• Exercise:
Quote every line of the material beneath this one.

Data extracts Block Start

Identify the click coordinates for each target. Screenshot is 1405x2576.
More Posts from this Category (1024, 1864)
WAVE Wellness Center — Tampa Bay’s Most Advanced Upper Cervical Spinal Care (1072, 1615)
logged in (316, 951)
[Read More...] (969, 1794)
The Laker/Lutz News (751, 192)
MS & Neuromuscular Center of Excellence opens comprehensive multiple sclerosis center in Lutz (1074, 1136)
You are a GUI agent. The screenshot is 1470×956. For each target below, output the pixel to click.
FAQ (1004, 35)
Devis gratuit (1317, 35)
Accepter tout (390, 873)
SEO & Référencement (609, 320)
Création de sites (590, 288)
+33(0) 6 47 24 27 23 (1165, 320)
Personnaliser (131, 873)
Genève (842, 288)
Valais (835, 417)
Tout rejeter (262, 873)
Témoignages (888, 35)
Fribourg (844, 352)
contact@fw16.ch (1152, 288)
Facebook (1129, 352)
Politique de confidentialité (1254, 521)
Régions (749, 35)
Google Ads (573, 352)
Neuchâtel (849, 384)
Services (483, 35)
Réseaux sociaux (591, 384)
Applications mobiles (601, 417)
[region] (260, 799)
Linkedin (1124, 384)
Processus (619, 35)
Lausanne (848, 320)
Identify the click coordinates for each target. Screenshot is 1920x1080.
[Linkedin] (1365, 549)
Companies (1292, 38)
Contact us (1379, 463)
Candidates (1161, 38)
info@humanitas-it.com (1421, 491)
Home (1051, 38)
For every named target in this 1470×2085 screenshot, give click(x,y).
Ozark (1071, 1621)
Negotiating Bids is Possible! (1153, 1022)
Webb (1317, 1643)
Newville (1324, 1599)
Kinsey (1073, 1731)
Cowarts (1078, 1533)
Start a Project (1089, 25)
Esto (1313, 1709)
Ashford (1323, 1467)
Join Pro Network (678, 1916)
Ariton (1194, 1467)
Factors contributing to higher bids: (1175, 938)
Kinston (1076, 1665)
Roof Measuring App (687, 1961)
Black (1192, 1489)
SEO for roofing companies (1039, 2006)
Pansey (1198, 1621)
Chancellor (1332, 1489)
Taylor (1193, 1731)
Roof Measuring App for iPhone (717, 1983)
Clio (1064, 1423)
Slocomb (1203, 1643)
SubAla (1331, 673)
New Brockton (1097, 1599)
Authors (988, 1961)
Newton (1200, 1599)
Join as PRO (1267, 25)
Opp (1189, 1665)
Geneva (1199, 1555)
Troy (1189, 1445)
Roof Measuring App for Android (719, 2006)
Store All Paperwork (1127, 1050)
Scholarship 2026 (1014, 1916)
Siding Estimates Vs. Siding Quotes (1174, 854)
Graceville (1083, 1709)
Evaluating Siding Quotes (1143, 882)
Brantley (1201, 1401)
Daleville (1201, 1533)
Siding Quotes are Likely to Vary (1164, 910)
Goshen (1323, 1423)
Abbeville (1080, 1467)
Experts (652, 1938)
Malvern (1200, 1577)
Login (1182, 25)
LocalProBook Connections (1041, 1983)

Data extracts Block End

• Completed task:
Identify the click coordinates for each target. Screenshot is 1405x2576.
More Posts from this Category (1024, 1864)
WAVE Wellness Center — Tampa Bay’s Most Advanced Upper Cervical Spinal Care (1072, 1615)
logged in (316, 951)
[Read More...] (969, 1794)
The Laker/Lutz News (751, 192)
MS & Neuromuscular Center of Excellence opens comprehensive multiple sclerosis center in Lutz (1074, 1136)
You are a GUI agent. The screenshot is 1470×956. For each target below, output the pixel to click.
FAQ (1004, 35)
Devis gratuit (1317, 35)
Accepter tout (390, 873)
SEO & Référencement (609, 320)
Création de sites (590, 288)
+33(0) 6 47 24 27 23 (1165, 320)
Personnaliser (131, 873)
Genève (842, 288)
Valais (835, 417)
Tout rejeter (262, 873)
Témoignages (888, 35)
Fribourg (844, 352)
contact@fw16.ch (1152, 288)
Facebook (1129, 352)
Politique de confidentialité (1254, 521)
Régions (749, 35)
Google Ads (573, 352)
Neuchâtel (849, 384)
Services (483, 35)
Réseaux sociaux (591, 384)
Applications mobiles (601, 417)
[region] (260, 799)
Linkedin (1124, 384)
Processus (619, 35)
Lausanne (848, 320)
Identify the click coordinates for each target. Screenshot is 1920x1080.
[Linkedin] (1365, 549)
Companies (1292, 38)
Contact us (1379, 463)
Candidates (1161, 38)
info@humanitas-it.com (1421, 491)
Home (1051, 38)
For every named target in this 1470×2085 screenshot, give click(x,y).
Ozark (1071, 1621)
Negotiating Bids is Possible! (1153, 1022)
Webb (1317, 1643)
Newville (1324, 1599)
Kinsey (1073, 1731)
Cowarts (1078, 1533)
Start a Project (1089, 25)
Esto (1313, 1709)
Ashford (1323, 1467)
Join Pro Network (678, 1916)
Ariton (1194, 1467)
Factors contributing to higher bids: (1175, 938)
Kinston (1076, 1665)
Roof Measuring App (687, 1961)
Black (1192, 1489)
SEO for roofing companies (1039, 2006)
Pansey (1198, 1621)
Chancellor (1332, 1489)
Taylor (1193, 1731)
Roof Measuring App for iPhone (717, 1983)
Clio (1064, 1423)
Slocomb (1203, 1643)
SubAla (1331, 673)
New Brockton (1097, 1599)
Authors (988, 1961)
Newton (1200, 1599)
Join as PRO (1267, 25)
Opp (1189, 1665)
Geneva (1199, 1555)
Troy (1189, 1445)
Roof Measuring App for Android (719, 2006)
Store All Paperwork (1127, 1050)
Scholarship 2026 (1014, 1916)
Siding Estimates Vs. Siding Quotes (1174, 854)
Graceville (1083, 1709)
Evaluating Siding Quotes (1143, 882)
Brantley (1201, 1401)
Daleville (1201, 1533)
Siding Quotes are Likely to Vary (1164, 910)
Goshen (1323, 1423)
Abbeville (1080, 1467)
Experts (652, 1938)
Malvern (1200, 1577)
Login (1182, 25)
LocalProBook Connections (1041, 1983)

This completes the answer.